# [Data for review]
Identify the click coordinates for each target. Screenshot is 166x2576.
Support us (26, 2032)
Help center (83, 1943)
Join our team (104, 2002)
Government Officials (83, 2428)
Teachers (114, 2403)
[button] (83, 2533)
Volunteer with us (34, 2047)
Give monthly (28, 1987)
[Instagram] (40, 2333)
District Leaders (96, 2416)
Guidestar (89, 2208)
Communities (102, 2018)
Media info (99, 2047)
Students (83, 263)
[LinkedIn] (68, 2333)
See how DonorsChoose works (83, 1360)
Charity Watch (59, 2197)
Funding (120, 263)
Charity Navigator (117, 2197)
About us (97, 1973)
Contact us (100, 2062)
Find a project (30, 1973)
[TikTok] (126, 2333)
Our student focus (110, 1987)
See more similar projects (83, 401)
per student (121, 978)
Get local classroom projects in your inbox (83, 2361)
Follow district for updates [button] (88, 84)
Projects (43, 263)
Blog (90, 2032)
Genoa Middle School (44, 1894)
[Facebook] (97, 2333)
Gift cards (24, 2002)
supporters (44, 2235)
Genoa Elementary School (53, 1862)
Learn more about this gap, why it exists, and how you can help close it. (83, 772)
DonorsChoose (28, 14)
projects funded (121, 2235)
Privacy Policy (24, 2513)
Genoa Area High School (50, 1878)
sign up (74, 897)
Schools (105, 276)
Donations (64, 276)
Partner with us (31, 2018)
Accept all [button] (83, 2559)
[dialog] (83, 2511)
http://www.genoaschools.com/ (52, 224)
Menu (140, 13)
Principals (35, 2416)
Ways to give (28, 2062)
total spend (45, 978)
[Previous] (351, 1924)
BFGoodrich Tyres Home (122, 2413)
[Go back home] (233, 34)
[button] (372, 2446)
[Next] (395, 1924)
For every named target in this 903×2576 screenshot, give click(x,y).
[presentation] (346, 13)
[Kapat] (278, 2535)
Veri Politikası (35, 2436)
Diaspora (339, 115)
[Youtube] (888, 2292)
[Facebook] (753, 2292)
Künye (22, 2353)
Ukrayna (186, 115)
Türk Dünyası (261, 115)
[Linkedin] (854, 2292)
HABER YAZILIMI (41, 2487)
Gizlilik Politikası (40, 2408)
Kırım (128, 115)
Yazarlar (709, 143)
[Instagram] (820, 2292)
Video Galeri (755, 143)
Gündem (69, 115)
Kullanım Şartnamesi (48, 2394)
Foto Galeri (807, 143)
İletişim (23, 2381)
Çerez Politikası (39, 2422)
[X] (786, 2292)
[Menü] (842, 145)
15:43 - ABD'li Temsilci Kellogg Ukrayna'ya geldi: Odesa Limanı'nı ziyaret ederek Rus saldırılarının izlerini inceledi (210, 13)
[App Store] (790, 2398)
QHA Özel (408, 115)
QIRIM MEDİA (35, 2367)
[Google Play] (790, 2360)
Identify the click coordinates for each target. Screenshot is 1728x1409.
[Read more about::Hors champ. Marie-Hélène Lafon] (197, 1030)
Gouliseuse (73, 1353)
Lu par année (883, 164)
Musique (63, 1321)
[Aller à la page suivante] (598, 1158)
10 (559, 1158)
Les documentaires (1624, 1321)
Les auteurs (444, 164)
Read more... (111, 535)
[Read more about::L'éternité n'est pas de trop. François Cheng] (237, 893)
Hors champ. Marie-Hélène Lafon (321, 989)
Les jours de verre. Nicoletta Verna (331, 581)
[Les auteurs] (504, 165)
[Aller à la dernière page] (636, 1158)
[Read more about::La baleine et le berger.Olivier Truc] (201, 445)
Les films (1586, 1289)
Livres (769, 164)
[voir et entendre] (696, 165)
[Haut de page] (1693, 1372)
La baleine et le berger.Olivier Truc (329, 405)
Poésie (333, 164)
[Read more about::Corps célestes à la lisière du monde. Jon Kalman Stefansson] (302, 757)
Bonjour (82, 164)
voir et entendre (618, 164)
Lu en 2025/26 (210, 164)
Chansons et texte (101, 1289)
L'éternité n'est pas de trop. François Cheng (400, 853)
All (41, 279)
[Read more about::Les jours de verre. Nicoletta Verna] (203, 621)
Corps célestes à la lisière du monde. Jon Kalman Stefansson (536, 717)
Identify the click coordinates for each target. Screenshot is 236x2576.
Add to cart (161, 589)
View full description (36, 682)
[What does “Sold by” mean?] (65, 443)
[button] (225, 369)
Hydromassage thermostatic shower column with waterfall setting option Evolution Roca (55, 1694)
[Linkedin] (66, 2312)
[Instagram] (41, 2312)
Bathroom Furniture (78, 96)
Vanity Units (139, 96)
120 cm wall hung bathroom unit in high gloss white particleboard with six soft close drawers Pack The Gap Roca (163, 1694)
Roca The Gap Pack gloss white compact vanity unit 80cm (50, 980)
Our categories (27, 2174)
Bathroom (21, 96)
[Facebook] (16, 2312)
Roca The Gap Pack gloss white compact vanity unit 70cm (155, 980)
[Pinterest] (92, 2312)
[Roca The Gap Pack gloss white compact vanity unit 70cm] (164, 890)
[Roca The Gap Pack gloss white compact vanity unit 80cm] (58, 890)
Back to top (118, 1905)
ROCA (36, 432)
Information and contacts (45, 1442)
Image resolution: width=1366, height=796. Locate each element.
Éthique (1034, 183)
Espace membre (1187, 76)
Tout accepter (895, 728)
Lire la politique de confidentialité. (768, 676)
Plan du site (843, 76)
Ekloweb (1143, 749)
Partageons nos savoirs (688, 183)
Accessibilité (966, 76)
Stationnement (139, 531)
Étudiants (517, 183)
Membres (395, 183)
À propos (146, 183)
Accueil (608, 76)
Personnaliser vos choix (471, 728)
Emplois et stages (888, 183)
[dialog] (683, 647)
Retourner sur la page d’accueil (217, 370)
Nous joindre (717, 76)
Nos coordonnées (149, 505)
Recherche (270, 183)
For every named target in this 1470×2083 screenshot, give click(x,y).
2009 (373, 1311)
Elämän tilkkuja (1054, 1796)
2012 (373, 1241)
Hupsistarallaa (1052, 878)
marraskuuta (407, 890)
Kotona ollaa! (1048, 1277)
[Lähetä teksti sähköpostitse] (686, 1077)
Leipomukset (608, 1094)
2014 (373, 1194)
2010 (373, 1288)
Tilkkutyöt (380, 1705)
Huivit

# [Task instructions]
Which lines of the records above contain the word "monde"? Report each one in full.

# [Reply to the exercise]
[Read more about::Corps célestes à la lisière du monde. Jon Kalman Stefansson] (302, 757)
Corps célestes à la lisière du monde. Jon Kalman Stefansson (536, 717)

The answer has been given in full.